Except that I am single and unemployed with zero offspring. And I haven’t picked up a taste for abstract art. I don’t belong to this bedroom.
No, I don’t even belong to this city. It made me but I have outgrown it – or rather I’ve deviated from the life plan it envisages for its children. According to Mother Canberra, I should be a middle manager in the public service, on track to paying off the mortgage on my three-bedroom house, married and probably also a mum myself. I should have an iPhone 6 and a barista who knows my name and order.

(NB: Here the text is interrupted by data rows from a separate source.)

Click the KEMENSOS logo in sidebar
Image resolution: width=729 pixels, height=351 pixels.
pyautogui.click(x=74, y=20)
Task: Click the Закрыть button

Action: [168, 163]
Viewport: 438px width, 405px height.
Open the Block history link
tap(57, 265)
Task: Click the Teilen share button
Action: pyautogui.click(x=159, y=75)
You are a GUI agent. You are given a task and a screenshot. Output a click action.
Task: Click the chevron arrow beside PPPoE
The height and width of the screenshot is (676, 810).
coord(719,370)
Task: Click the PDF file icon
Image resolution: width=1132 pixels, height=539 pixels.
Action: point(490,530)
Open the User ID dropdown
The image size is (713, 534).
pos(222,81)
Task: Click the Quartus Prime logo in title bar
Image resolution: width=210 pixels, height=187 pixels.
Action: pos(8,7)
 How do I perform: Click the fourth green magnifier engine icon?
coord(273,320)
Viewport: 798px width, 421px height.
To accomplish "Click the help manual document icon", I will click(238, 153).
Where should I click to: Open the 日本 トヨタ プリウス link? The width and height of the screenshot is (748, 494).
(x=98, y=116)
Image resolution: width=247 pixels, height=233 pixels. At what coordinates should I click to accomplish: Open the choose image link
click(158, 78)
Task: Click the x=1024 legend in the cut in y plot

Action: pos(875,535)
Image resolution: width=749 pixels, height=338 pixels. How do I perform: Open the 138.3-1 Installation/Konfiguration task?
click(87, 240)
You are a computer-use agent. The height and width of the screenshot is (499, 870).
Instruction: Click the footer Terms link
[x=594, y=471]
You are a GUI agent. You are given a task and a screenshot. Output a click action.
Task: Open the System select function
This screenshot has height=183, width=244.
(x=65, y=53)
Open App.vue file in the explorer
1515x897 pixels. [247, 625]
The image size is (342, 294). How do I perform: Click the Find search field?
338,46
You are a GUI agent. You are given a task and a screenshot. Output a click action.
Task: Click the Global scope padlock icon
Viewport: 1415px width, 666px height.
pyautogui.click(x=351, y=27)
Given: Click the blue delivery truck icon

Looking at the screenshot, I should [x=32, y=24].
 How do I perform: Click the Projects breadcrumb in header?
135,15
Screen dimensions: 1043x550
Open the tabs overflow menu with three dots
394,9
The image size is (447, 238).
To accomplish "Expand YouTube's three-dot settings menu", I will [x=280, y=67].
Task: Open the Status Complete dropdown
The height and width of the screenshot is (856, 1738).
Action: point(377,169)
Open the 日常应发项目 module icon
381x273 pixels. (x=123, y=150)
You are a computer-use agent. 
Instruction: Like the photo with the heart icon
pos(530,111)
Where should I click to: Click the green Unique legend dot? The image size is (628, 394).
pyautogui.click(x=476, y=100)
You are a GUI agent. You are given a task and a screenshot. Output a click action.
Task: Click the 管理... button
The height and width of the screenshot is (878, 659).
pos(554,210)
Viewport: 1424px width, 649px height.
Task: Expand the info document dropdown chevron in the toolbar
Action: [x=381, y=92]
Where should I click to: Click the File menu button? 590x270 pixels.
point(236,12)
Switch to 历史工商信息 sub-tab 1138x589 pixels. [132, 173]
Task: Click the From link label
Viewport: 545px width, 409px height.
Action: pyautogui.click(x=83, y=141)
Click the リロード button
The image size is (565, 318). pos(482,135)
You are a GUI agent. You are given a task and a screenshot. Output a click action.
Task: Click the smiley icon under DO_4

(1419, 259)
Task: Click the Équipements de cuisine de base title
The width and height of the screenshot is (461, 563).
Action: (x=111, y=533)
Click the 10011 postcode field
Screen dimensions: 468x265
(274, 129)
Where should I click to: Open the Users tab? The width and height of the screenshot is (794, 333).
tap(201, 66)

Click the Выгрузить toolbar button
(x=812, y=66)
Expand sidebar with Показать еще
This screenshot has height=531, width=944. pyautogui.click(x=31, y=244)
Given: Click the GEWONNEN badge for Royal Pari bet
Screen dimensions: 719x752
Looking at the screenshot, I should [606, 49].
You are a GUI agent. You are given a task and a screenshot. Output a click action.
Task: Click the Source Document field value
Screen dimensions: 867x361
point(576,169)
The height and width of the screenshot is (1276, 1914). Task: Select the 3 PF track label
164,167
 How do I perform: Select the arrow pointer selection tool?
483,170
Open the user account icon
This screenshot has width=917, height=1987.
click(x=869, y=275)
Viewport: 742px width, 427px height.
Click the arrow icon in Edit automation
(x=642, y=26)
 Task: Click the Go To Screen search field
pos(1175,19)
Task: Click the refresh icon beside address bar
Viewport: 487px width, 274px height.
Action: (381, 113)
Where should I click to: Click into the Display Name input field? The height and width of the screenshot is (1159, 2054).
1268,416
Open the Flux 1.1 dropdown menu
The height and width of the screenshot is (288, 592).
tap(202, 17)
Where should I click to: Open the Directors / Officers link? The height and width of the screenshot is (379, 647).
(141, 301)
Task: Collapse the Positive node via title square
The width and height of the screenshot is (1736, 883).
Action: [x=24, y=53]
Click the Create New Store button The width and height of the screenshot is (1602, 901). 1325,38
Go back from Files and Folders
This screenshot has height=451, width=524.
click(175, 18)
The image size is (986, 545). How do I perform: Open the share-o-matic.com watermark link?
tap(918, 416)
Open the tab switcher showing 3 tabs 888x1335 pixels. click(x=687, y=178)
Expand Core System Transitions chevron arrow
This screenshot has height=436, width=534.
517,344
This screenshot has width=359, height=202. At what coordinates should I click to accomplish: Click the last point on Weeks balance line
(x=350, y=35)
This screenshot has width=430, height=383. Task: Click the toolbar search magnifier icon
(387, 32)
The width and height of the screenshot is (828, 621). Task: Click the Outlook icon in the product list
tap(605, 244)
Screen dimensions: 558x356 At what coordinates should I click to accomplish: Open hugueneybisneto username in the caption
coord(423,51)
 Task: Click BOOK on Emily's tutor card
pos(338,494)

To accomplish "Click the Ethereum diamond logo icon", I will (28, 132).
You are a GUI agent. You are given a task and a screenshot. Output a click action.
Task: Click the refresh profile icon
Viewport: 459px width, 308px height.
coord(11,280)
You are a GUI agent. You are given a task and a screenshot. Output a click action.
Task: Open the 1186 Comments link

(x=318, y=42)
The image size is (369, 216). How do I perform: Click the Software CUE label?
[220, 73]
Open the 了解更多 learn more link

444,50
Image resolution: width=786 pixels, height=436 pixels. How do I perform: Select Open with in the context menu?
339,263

That’s probably the picture I would have painted for myself 20 years ago. I’m not sure at what point exactly in these last two decades my vision shifted. I no longer want that. I mean I do: I’d like a job with regular hours that pays more than decently; my own home; a life partner; babies; the latest smartphone; consistently excellent coffee with customer service to match. They’re all fabulous things to have.
What I mean is that “that” is simply not enough. I want more than that. And if need be I am willing to give up every single one of those things for that illusive and ineffable “more”.
What I mean is that I would much rather be and do than have.
Five days in, I’m grateful to be back in my hometown. But I wonder if in the long run I won’t feel more at home in the company of English teachers in Madrid, expats in Dili, artists in La Paz. People who love their jobs but live for the weekend. People who are “in between” yet totally in the moment. People I never wanted to be.
I am almost no longer twentysomething and I don’t know how to decorate my own bedroom.